Changes to Optimization

Before we get into the assembly code, let's consider the factor that can influence the generation of the assembly code: optimization. The 4.8 release of GCC includes a new optimization level noted in the command line with -Og. The idea here is to support better debugging and fast compilation with (as the release notes say) “a reasonable level of runtime performance.” (This also addresses an issue Slashdot readers seem to disagree on, and that's whether compilation time is an issue at all. Developers working on a large code base with a large team who pull in changes throughout the day don't want to wait ages for the project to compile just to test out their code. In cases like that, the time it takes to compile is most certainly an issue.) So if your code works with no optimization, does it still work with the optimized code? When it comes to compilers, those that optimize produce assembly code that's different from non-optimized. Whether your code still works or not with these optimizations is up to you to decide, via testing. If your code no longer works right for some reason, you can lower the optimization level. In this test today I'll be looking at the optimizations as well—both to check the optimization itself, but also because that's how you enable autovectorization.

The Test

To perform this test, I started with two clean Linux installations, specifically Ubuntu 13.10 server. On one I installed version 4.8.1 of gcc and g++. On the second, I installed version 4.7.3. Here's the code I was dealing with in the previous article. This is a slightly modified version from the original (found at http://locklessinc.com/articles/vectorize/):
void test6(double * __restrict__ a, double * __restrict__ b) {

            size_t i, j;

            double *x = (double *)__builtin_assume_aligned(a, 16);

            double *y = (double *)__builtin_assume_aligned(b, 16);

 for (j = 0; j < SIZE; j++)


                        for (i = 0; i < SIZE; i++)

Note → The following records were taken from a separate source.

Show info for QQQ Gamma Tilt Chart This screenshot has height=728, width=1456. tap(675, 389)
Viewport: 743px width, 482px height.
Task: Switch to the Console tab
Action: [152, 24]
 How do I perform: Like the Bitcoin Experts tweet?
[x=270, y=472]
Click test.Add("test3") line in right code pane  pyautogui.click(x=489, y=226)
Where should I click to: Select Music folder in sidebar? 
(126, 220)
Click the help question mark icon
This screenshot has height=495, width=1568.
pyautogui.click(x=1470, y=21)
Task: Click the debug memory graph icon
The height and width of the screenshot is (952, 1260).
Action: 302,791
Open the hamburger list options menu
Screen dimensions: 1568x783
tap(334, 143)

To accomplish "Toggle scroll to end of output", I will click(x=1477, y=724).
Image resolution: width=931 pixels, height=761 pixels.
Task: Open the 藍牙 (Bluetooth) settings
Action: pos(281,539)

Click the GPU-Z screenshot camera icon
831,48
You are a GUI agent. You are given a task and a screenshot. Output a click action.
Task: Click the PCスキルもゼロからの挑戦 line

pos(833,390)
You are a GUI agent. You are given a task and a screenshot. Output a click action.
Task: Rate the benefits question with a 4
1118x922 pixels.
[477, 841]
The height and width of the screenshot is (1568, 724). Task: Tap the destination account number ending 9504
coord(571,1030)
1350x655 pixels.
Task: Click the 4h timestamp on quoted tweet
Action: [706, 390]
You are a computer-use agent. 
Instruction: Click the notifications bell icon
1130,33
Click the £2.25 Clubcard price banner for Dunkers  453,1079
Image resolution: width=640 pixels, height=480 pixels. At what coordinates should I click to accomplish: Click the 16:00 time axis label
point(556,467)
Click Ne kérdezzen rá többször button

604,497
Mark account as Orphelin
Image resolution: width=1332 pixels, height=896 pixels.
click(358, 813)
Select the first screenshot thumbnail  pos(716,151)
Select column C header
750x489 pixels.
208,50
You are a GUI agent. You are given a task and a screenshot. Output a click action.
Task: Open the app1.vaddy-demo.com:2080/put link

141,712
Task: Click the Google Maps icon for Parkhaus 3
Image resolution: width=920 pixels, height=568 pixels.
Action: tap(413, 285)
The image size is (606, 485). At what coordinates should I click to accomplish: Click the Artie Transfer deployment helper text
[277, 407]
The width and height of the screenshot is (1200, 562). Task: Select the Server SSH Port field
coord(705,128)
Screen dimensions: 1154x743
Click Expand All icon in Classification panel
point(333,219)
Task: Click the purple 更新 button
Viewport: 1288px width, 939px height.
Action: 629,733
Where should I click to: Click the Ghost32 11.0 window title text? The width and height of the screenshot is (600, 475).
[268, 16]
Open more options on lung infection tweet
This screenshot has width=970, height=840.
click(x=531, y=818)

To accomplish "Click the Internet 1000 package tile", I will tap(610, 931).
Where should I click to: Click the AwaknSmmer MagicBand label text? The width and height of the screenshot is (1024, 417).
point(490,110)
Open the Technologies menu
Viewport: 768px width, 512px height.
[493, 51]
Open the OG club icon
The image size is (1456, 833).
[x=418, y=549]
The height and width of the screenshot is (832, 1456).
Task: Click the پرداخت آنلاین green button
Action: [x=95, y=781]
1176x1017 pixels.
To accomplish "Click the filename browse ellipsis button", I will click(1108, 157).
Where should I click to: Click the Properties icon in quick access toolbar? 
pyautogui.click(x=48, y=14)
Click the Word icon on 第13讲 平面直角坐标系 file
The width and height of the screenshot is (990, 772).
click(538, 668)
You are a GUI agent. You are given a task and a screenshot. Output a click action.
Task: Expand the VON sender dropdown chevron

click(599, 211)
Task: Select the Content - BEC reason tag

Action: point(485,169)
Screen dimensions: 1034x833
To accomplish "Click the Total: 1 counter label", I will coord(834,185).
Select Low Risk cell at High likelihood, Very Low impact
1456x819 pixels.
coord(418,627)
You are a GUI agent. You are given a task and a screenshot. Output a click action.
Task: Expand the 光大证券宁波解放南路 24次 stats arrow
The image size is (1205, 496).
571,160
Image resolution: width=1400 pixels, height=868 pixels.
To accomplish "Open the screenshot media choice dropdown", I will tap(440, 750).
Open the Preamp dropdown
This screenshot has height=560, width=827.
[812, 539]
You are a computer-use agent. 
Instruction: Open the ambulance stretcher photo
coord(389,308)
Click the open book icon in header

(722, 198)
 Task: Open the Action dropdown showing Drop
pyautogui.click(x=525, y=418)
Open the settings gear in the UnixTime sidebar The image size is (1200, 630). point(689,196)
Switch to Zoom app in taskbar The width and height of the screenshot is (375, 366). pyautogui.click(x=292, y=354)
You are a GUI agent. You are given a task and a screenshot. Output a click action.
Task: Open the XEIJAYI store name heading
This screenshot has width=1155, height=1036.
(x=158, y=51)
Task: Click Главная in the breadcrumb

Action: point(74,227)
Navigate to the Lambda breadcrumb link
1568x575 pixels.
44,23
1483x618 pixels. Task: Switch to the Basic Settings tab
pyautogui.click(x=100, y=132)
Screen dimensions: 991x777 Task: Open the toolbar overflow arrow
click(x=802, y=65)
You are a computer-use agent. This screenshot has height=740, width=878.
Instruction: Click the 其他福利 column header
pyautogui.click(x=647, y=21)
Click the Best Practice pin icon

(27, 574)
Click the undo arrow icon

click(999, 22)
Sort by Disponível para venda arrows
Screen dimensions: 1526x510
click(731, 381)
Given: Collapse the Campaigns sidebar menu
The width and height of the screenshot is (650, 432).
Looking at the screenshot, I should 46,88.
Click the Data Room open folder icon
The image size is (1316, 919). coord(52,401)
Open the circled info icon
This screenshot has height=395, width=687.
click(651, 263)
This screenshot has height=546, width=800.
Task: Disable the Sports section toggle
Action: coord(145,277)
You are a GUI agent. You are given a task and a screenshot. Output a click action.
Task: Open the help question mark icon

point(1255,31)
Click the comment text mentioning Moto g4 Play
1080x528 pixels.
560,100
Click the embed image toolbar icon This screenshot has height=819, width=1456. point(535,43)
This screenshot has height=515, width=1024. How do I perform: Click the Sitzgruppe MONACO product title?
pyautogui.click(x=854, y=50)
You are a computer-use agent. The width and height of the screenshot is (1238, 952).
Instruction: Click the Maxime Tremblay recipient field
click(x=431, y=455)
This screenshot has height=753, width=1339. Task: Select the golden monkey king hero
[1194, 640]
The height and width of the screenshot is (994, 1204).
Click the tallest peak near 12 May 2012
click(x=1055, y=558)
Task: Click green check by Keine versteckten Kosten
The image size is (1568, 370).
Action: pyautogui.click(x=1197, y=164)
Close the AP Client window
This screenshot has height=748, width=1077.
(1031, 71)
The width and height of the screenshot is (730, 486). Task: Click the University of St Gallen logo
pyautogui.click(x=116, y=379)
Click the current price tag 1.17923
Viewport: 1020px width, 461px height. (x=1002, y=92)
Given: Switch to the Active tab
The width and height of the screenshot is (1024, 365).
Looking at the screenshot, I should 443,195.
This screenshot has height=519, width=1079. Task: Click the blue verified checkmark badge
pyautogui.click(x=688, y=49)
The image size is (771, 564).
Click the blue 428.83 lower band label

                                    x[i + j * SIZE] += y[i + j * SIZE];



(The modification is to make it work with the C++ compiler. The original report used C, rather than C++.) When I turn the optimization to level 3, I get a pretty lengthy amount of code, whether I use the 4.7 or 4.8 compiler. On the surface, this code appears quite different. Due to space (and my unwillingness to bore readers any more than necessary), I won't reproduce the resulting assembly code here. But I will say the 4.8 version, for just the loops, is about ten lines shorter. In both cases the code is vectorized. The vectorized portion, which is basically this line of C++ code—
 x[i + j * SIZE] += y[i + j * SIZE];
—is almost the same, except for a minor difference in how the data is moved in and out of the registers. (The 4.7 version uses two registers; the 4.8 version uses only 1.) The rest of the difference centers on how the loop is optimized. Now remember: The code runs in both cases. It doesn't have a bug. What we're dealing with here, then, is a matter of the developers revising the assembly code generation and optimizing algorithms. Nevertheless, the code is different. When I turned off optimizations, I ended up with code that was almost identical, except for two lines of assembler where the 4.8 used a slightly tighter method of comparing if one number is less than another. In other words, they were virtually the same. What does this mean for us? The GCC developers are continuously updating their code, including the optimizations. What we got in 4.8 is considerably different (re: dealing with the loops); in this case, it works.

More Problems in the Wild

Although this quick test code ran fine, as I mentioned earlier, some readers have experienced problems with version 4.8. We can see that the two versions produce different code when optimization is turned on. It didn't take me long to find many other issues people have encountered over the past couple of months with 4.8. This reader on Stackoverflow, for example, had a problem with the optimizations not working out as they had in the 4.7 version of gcc. So what does this mean?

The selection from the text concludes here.